= Text excerpt =
----

Slice the Italian bread into thick slices. Preheat a cast iron grill pan or griddle and char the bread quickly on both sides until nice grill marks form. Take good care not to burn it.
1/2 Italian crusty bread loaf
Rub each side of each slice of the bruschetta (grilled bread) with the garlic to your liking. Set aside and drizzle all over with some olive oil. Sprinkle with sea salt and allow it to cool. Once cooled off and easy to handle, tear the bruschetta into small pieces and place into a large bowl. (You can use a serrated knife to cut it up if you prefer).
2 clove large garlic
Slice the heirloom tomatoes and red onion and add them to the bowl with the bruschetta pieces.
2 lb heirloom tomatoes, 1/2 red onion or 1 shallot
In a small bowl whisk together the olive oil and red wine vinegar until combined. Season to taste with the sea salt and pour over the bruschetta panzanella salad.

----

= Data excerpt =
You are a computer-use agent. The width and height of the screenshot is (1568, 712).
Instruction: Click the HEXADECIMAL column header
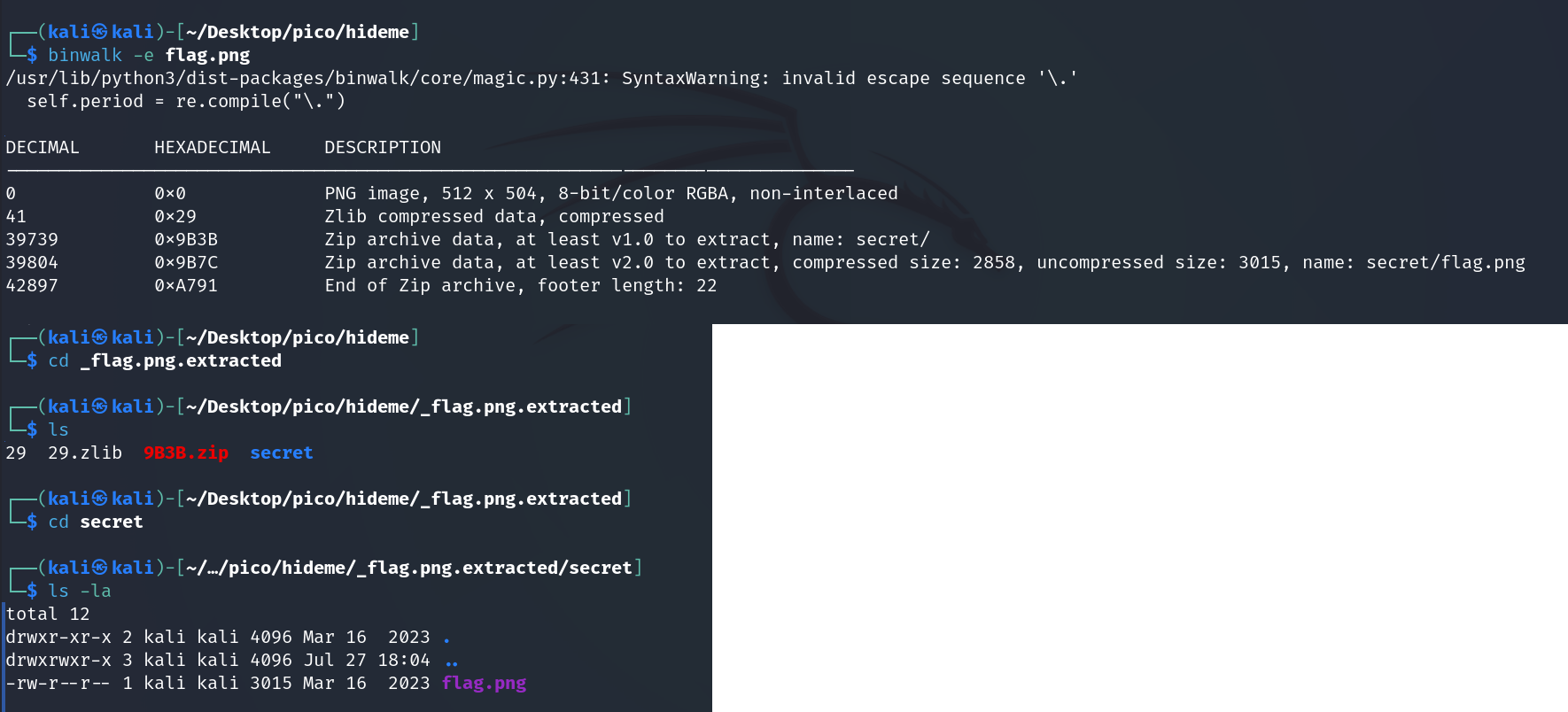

----

= Requirements =
1/ Retype the panzanella recipe, starting with "2 clove large" and going on through "bruschetta panzanella salad.".
2/ In the panzanella recipe, what are the olive oil and red wine vinegar whisked together in?
The listing isn't needed for this work.

= Expected outputs =
1/
2 clove large garlic
Slice the heirloom tomatoes and red onion and add them to the bowl with the bruschetta pieces.
2 lb heirloom tomatoes, 1/2 red onion or 1 shallot
In a small bowl whisk together the olive oil and red wine vinegar until combined. Season to taste with the sea salt and pour over the bruschetta panzanella salad.

2/ A small bowl.